I plan on keeping that promise,” I tell him.

“No matter how I feel about our situation, no matter what happens between us, I’m not breaking my promise to that little girl. ”

“Us? Antonia, nothing is happening to us. We’re married. We will be married until the day we die.”

“You don’t know that,” I say. “You’ll meet someone else, and that’s okay.”

“I’m not looking for someone else. I love you. I’ve always loved you.”

“People who love each other don’t cheat, Carlo,” I snap at him. I can’t hear his empty promises of love. I can’t let myself fall for them.

“Okay, since we’re laying everything out on the table, I need to show you something.

” He stands and walks over to the wall. Moving a picture out of the way, he opens a safe and then shuffles around until he’s pulling out documents.

“This was delivered to me three years ago. A week before you saw what you saw,” he says, handing me the folder.

“What is it?”

“I didn’t ever want you to see this. I didn’t want to hurt you, Antonia. I didn’t have a choice. I needed to keep you away from me to protect you, and the only way I could do that was to make you believe I was cheating,” he says.

I sit down and open the folder. My hands shake as I shift through picture after picture. Then the documents. Real estate titles, marriage certificates, birth certificates. “What? How did you get this?”

“After I received the threats—there at the bottom—I started digging to make sure they were legit.”

I flip through until I find the letters that were sent to Carlo, telling him he had to stop seeing me or the woman in the pictures would be killed, along with her children.

The thing is, the woman in the pictures was supposed to be dead already.

I’ve been told my whole life she was dead.

Because this woman is the spitting image of my mother.

I know, because my father has pictures of her up all through his house.

He always said she was the love of his life, and he kept her pictures up to remind himself of the good in the world.
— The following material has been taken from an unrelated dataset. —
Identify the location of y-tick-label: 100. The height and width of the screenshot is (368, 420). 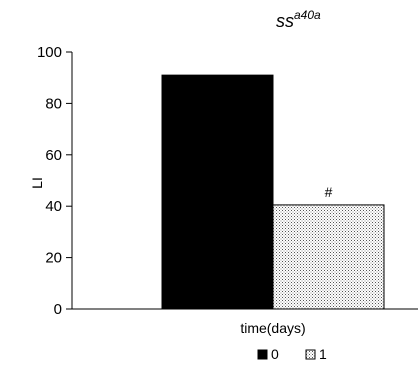
(50, 52).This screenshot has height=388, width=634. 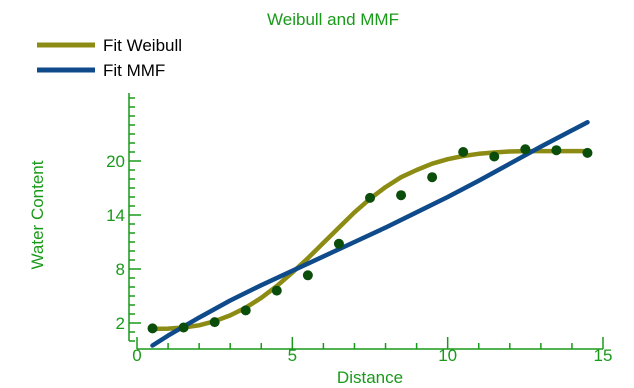 I want to click on legend: Fit Weibull Fit MMF, so click(x=110, y=58).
It was the only time he seemed like he had a heart, or any semblance of one. He loved my mother; he just hated me.

“I didn’t want to be the reason your mother and siblings died, Antonia, even if you didn’t know about them at the time,” Carlo says.

“Are they… they’re alive?” I ask him.

“Yes.”

“What about the threats?”

“The asshole who sent them is gone,” he says.

“He’s gone and you didn’t think to come tell me about this? To try to fix us? You just left us broken? For how long, Carlo?”

“It took me a year to find him. And after that, I figured you were better off away from me anyway,” he says. “I swear on everything in me… I didn’t do it. I never cheated on you, Antonia.”